Excerpts from a dataset
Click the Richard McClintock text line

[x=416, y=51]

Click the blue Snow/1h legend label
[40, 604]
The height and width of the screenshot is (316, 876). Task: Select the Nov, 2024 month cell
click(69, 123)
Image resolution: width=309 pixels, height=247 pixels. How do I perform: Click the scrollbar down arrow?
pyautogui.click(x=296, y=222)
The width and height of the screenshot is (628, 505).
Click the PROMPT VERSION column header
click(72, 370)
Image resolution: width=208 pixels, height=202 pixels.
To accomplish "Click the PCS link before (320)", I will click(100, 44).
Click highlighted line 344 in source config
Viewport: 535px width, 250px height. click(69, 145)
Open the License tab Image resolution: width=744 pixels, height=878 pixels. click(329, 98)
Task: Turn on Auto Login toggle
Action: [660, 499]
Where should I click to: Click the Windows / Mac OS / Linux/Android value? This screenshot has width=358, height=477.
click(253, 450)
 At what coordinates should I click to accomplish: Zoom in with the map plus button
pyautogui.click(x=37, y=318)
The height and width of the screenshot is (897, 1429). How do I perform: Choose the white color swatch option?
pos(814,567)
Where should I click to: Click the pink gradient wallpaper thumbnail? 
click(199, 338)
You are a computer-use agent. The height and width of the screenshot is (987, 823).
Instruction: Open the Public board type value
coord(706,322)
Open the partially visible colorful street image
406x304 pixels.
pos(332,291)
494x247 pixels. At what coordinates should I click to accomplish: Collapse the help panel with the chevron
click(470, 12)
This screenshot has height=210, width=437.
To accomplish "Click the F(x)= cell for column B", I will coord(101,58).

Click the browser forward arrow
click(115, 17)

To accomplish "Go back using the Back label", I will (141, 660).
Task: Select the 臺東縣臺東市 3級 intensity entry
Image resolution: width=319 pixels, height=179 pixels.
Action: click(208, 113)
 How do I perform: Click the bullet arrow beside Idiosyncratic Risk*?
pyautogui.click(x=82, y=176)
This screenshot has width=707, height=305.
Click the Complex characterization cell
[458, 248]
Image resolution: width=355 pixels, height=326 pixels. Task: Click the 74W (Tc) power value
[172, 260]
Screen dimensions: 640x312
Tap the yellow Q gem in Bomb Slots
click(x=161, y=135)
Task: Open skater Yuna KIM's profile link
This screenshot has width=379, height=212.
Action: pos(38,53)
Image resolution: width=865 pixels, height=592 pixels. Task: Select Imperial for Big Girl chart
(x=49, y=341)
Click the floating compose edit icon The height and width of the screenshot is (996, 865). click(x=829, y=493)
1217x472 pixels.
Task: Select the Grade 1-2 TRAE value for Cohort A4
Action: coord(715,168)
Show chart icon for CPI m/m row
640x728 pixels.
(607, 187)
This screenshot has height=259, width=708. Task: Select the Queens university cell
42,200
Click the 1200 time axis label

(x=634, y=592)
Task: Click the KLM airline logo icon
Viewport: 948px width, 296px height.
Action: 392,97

Activity >>
Taking the line with "Task: Select the 臺東縣臺東市 3級 intensity entry" as the first, copy every line through the end of the entries above exactly, with no others.

Completed exercise >>
Task: Select the 臺東縣臺東市 3級 intensity entry
Image resolution: width=319 pixels, height=179 pixels.
Action: click(208, 113)
 How do I perform: Click the bullet arrow beside Idiosyncratic Risk*?
pyautogui.click(x=82, y=176)
This screenshot has width=707, height=305.
Click the Complex characterization cell
[458, 248]
Image resolution: width=355 pixels, height=326 pixels. Task: Click the 74W (Tc) power value
[172, 260]
Screen dimensions: 640x312
Tap the yellow Q gem in Bomb Slots
click(x=161, y=135)
Task: Open skater Yuna KIM's profile link
This screenshot has width=379, height=212.
Action: pos(38,53)
Image resolution: width=865 pixels, height=592 pixels. Task: Select Imperial for Big Girl chart
(x=49, y=341)
Click the floating compose edit icon The height and width of the screenshot is (996, 865). click(x=829, y=493)
1217x472 pixels.
Task: Select the Grade 1-2 TRAE value for Cohort A4
Action: coord(715,168)
Show chart icon for CPI m/m row
640x728 pixels.
(607, 187)
This screenshot has height=259, width=708. Task: Select the Queens university cell
42,200
Click the 1200 time axis label

(x=634, y=592)
Task: Click the KLM airline logo icon
Viewport: 948px width, 296px height.
Action: 392,97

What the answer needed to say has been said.